◆ READING TEXT ◆
╔══

Sharan Dhaliwal (born 19 May 1984) is an English writer and editor. She (Note: Dhaliwal uses she/her and they/them pronouns.) founded the British South Asian cultural magazine Burnt Roti, Middlesex Pride, and Oh Queer Cupid. She authored the memoir Burning My Roti (2022).

==Life==
Dhaliwal was born to Indian Punjabi parents and raised in Southall and Hounslow, West London.

Dhaliwal founded Burnt Roti in March 2016, followed by an online presence a month later. It aims to champion South Asian creatives, and provide a supportive space to start conversations about issues affecting them.

In 2018 Dhaliwal came out as bisexual, and has returned in her writing to reflect on her experience in handling other people's perceptions of her sexuality.

Dhaliwal has written for publications including i-D, HuffPost, Metro and The Guardian. She was the judge for PRISM International's Creative Non-fiction Contest in 2019.

╚══

◆ DATA EXTRACT ◆
╔══

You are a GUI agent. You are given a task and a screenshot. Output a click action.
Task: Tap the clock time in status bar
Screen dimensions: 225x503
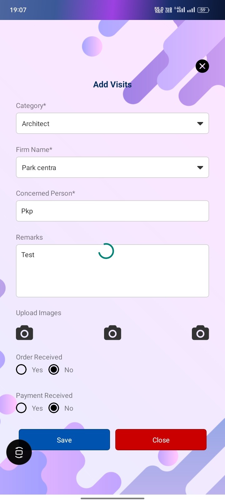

╚══

◆ EXERCISE SET ◆
**A.** Answer these from the text about Sharan Dhaliwal:
(i) In what month and year did Dhaliwal found Burnt Roti?
(ii) Where was Dhaliwal raised?
(iii) What contest did Dhaliwal judge in 2019?
**B.** List every publication that the text about Sharan Dhaliwal names as one Dhaliwal has written for.
**C.** Repeat the text about Sharan Dhaliwal word for word, from "Sharan Dhaliwal (born" up to and including "of her sexuality.".
The lines have no connection to the text about Sharan Dhaliwal.

◆ SOLUTIONS ◆
**A.**
(i) March 2016
(ii) Southall and Hounslow, West London
(iii) PRISM International's Creative Non-fiction Contest

**B.** i-D, HuffPost, Metro, The Guardian

**C.**
Sharan Dhaliwal (born 19 May 1984) is an English writer and editor. She (Note: Dhaliwal uses she/her and they/them pronouns.) founded the British South Asian cultural magazine Burnt Roti, Middlesex Pride, and Oh Queer Cupid. She authored the memoir Burning My Roti (2022).

==Life==
Dhaliwal was born to Indian Punjabi parents and raised in Southall and Hounslow, West London.

Dhaliwal founded Burnt Roti in March 2016, followed by an online presence a month later. It aims to champion South Asian creatives, and provide a supportive space to start conversations about issues affecting them.

In 2018 Dhaliwal came out as bisexual, and has returned in her writing to reflect on her experience in handling other people's perceptions of her sexuality.